Está amaneciendo y el día se ha despertado con una intensa lluvia que vuelve a pulir los empedrados de las calles y las recias piedras de casas y soportales. Pese a ello, desde primera hora van entrando en la ciudad, avanzan por sus calles fatigados caminantes a través de la ruta de callecitas ya milenaria (Rua das Casas Reais, Rua di Acibecheria, y antes la plaza de Cervantes y la Capela do Animas...). Lo cierto es que no se entiende Santiago sin esta lluvia machacona y tenaz. La lluvia arrecia para hacerse chaparrón y un viento desmedido dificulta el paso de los peregrinos; pero nada de esto importa; están ya muy cerca de esa meta soñada durante tantas jornadas y su único deseo, poderoso, es abrazar cuanto antes al Apóstol.

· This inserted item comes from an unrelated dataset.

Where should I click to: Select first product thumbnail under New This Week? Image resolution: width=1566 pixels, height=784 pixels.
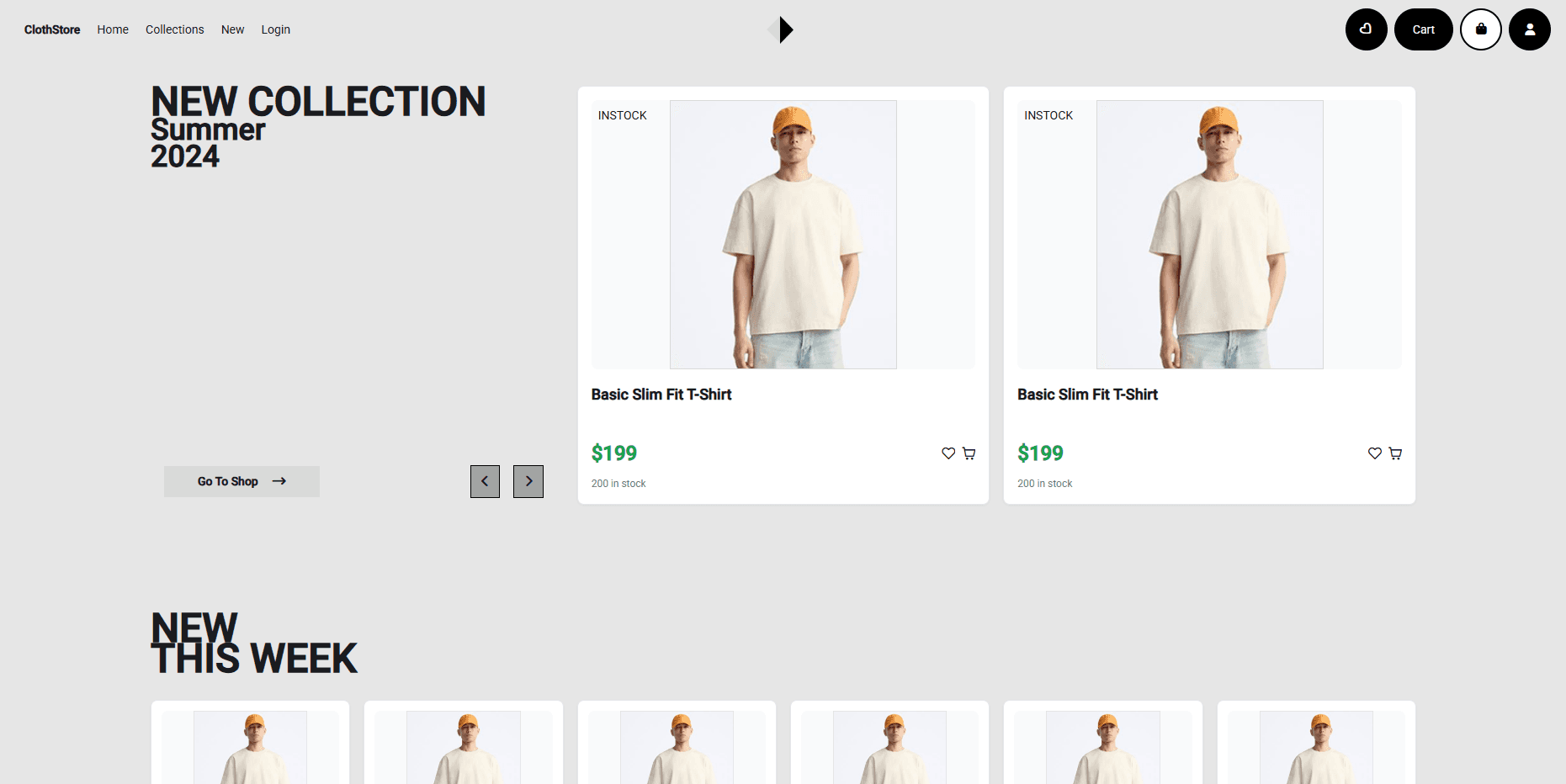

Vienen cargados con sus pesadas mochilas que ahora, ante la inclemencia del cielo, cubren de plásticos (impermeables de mil colores), ayudados de unos gastados bordones de madera que hollaron muchos caminos. En esta hora del alba, los veo pasar derrengados pero felices, apresurados en una riada que no cesa, a través de las empañadas cristaleras del Café Literarios (aroma de café antiguo, bohemia y crápula —a esa hora, una mujer con vaqueros y pinta de alternativa se emplea en traspasar a un cuaderno extraños pentagramas—); desde aquí es fácil rememorar aquel batallón de estudiantes (aquella milicia de jóvenes literarios) que formaban en la plaza colindante dispuestos a hacer frente al mísmisimo Napoleón (una inmensa cruz y una solemne placa de piedra los habrá de recordar por los siglos).

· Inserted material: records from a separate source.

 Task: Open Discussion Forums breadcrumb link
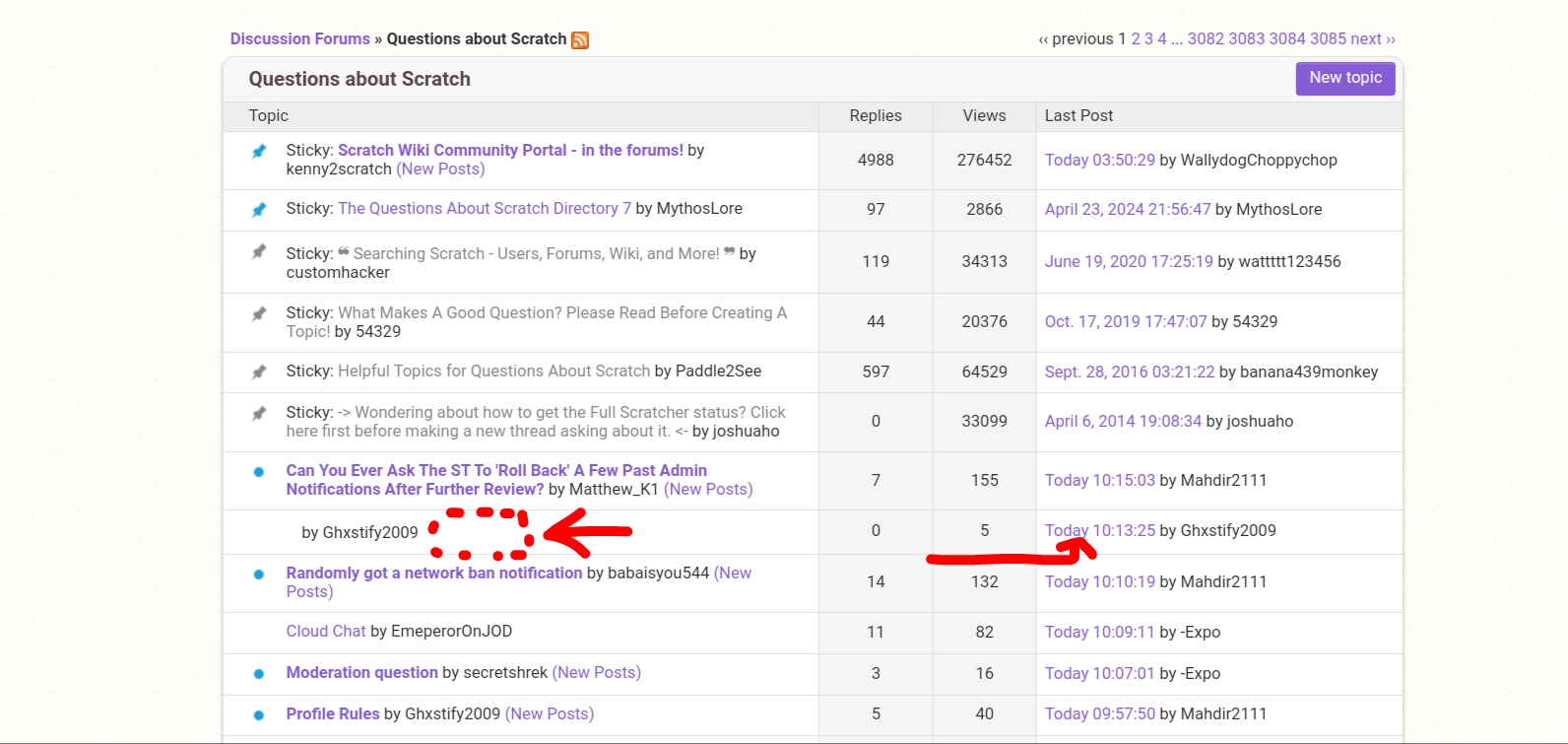point(299,39)
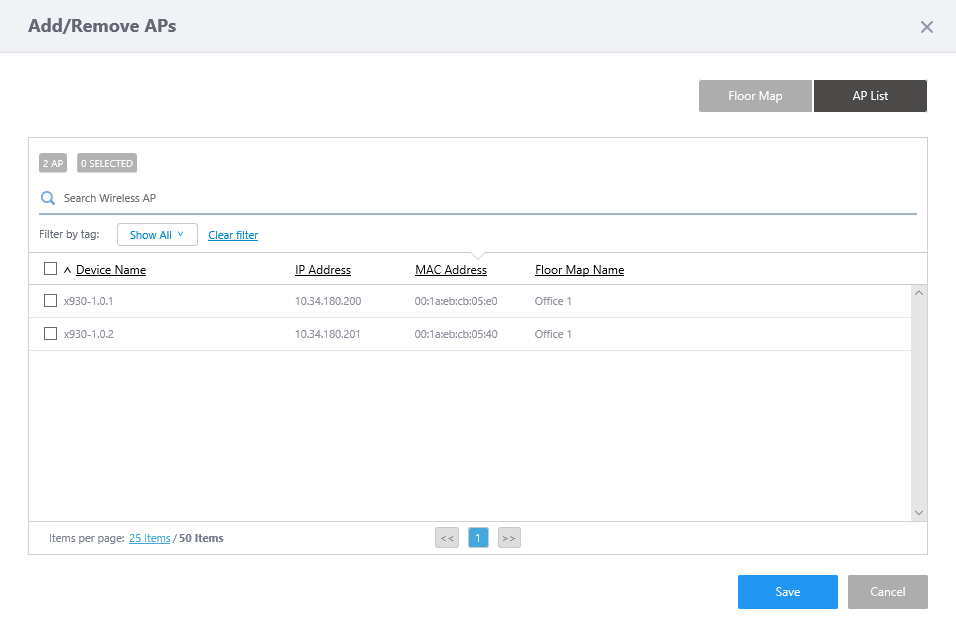Change items per page via 25 Items
This screenshot has height=627, width=956.
point(150,538)

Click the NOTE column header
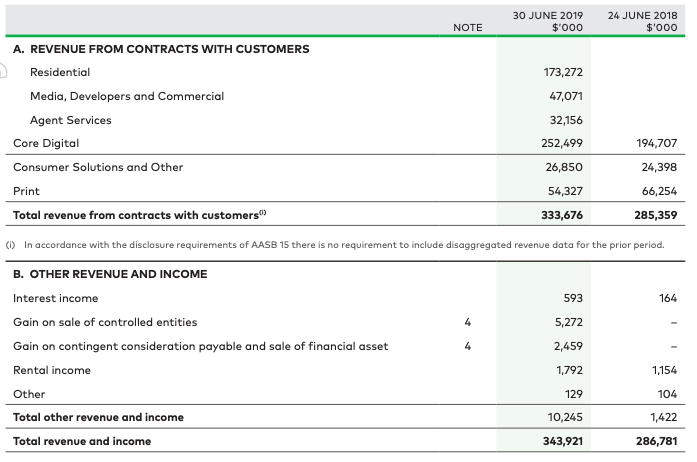coord(467,28)
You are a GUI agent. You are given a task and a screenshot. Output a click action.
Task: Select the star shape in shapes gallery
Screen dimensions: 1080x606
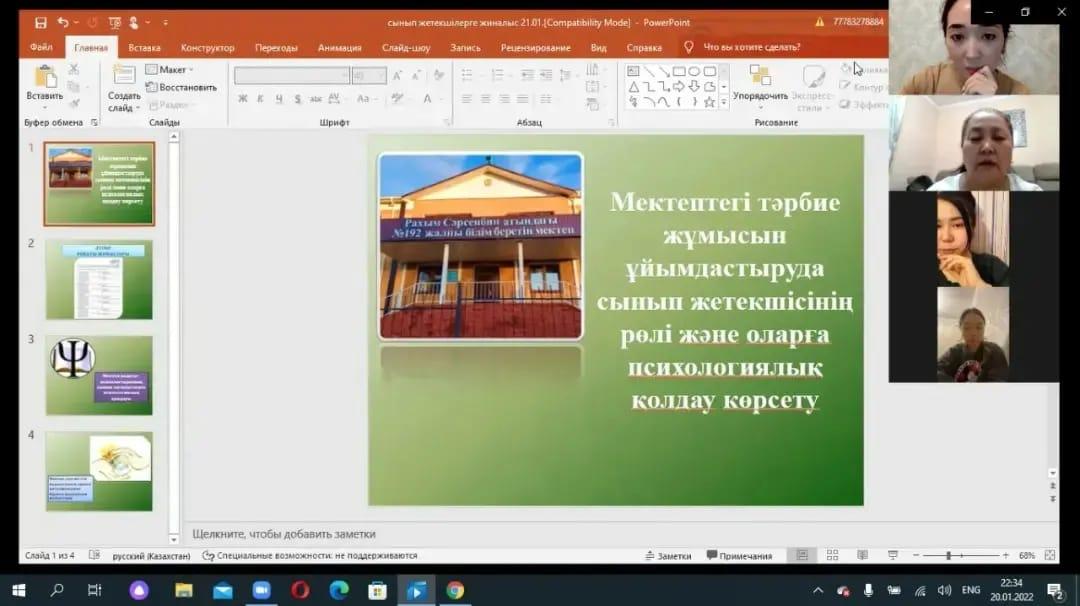pos(710,102)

Mientras bajan las amplias escalinatas de la Plaza de Quintana, ya a la vista la Catedral y la puerta Santa, los fatigados peregrinos no pueden evitar expresar su entusiasmo ante esa primera visión del templo, bellísima, inolvidable; su alborozo al haber ultimado con éxito ese sueño de tantos días arrastrando sus pasos por los campos de Castilla y por los bosques gallegos. Al alcanzar el templo y cruzar esa puerta sagrada (antesala del Apóstol), algunos lloran y muchos se abrazan emocionados para sellar así la camaradería de aquellas jornadas de días atrás pobladas de alegrías, de sueños compartidos, pero también de sinsabores y penalidades (esas inevitables ampollas, esas dolorosas tendinitis, esas pequeñas pero molestas lesiones) que les deparó el Camino misterioso.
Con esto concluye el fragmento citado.